そうしなければ、環状八号や環状七号、国道16号などに予想を超える数の大型トラックが流れ込んでこないとも限りません。
こうした事態が実際に起こるのか否かを、「値上げ実験」によって確かめておく必要性があります。
あと気になるのが、いかにも官僚的な制度改正の進め方。
国土交通省の
社会資本整備審議会 道路分科会 有料道路部会という官僚主導型の公聴会的なものの答申も受けての制度改正と言っていますが、中間答申の都合のよい部分だけを抽出して裏付けにしているように感じます。
またこの部会そのものが官主導の"お手盛り要素"が強く、答申を見る限りは具体的な内容・施策に欠けており影響力が強いようには思えません。むしろ官が作った国民や高速道路ユーザーに向けた広報組織のように見えてきます。
現在、
首都高速道路では一般からの意見を募集しています。
そこにはおそらく、上限価格の引き下げを求める声が多く寄せられることでしょう。
700円から1200円への改定は70%以上という大幅な値上げ。当然、非難の対象となるであろうことは、
首都高速道路も予想出来ているはずです。
そこで予想ですが、集まった意見や前述の部会答申など"民の声"を受けたというかたちで、最終的には900円程度に上限価格が設定されるのではないでしょうか。この場合の値上げ率は28.5%、それでも結構な率ですが70%に比べると受ける印象は相当に変わってきます。

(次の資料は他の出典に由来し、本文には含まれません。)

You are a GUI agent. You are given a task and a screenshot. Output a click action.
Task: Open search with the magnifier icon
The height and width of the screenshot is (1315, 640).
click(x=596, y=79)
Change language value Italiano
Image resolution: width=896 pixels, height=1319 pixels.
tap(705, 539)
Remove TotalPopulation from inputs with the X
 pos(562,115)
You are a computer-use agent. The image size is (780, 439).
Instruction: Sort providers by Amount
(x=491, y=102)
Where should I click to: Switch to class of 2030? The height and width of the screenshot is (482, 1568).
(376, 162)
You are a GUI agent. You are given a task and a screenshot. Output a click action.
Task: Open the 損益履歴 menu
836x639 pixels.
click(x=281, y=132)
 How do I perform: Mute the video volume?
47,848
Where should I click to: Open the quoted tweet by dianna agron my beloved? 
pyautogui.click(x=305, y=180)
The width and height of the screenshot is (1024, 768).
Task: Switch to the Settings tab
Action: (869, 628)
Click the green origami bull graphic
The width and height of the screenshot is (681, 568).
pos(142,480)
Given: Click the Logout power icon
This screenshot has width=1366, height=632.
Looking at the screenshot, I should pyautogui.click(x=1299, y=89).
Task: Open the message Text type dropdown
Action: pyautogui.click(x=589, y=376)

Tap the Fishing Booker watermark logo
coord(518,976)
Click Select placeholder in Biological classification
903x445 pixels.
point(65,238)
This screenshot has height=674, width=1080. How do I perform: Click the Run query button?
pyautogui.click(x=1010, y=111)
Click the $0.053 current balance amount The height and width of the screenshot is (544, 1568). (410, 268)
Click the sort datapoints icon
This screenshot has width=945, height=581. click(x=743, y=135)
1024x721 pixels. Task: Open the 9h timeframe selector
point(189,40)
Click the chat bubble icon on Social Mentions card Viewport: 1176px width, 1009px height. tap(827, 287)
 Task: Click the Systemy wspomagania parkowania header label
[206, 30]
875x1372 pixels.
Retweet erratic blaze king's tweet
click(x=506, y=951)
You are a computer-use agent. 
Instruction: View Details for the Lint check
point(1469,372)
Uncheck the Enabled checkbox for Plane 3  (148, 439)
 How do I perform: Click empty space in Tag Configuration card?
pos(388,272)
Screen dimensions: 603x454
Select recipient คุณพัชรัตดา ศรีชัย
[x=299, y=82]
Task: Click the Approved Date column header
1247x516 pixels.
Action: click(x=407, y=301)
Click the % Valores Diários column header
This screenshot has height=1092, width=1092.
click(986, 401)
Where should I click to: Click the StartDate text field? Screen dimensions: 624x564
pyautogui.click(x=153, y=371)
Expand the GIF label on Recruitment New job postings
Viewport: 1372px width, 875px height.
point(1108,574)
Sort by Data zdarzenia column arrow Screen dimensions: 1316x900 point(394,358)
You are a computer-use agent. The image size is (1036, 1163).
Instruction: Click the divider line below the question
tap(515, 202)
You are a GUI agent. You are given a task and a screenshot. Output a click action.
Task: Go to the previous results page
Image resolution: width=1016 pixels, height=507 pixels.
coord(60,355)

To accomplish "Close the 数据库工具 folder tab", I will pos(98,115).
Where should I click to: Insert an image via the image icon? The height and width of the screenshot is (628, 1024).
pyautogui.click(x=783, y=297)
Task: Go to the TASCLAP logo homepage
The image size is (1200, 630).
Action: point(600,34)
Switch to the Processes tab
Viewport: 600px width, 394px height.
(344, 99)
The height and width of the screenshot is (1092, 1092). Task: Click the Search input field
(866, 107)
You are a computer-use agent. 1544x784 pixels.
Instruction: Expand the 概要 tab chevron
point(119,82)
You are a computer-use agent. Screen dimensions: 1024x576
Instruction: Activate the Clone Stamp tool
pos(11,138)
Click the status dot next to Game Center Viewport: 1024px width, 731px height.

こうすることで一連の民営化の流れが成功をおさめているように見せかけることも出来て、、
首都高速道路としては当初予定とおりに丸くおさまる、という流れが出来上がっているように思えて仕方ありません。
しかもこの先数年のうちに消費税の引き上げが実現すると、料金収受システムの
ETC化が進んでいることもあって値上げの実務作業が簡単に行えるようになっています。
私は先に述べたように距離制料金の導入も、上限価格を現行料金よりも高く設定することにも大反対という立場ではありません。
ただ、姑息な官僚主導のやり方が見え隠れしていることが気に入らないことと、官僚に踊らされて道路行政の本質にメスを入れられていない
社会資本整備審議会 道路分科会 有料道路部会の存在に納得がいかないだけなのです。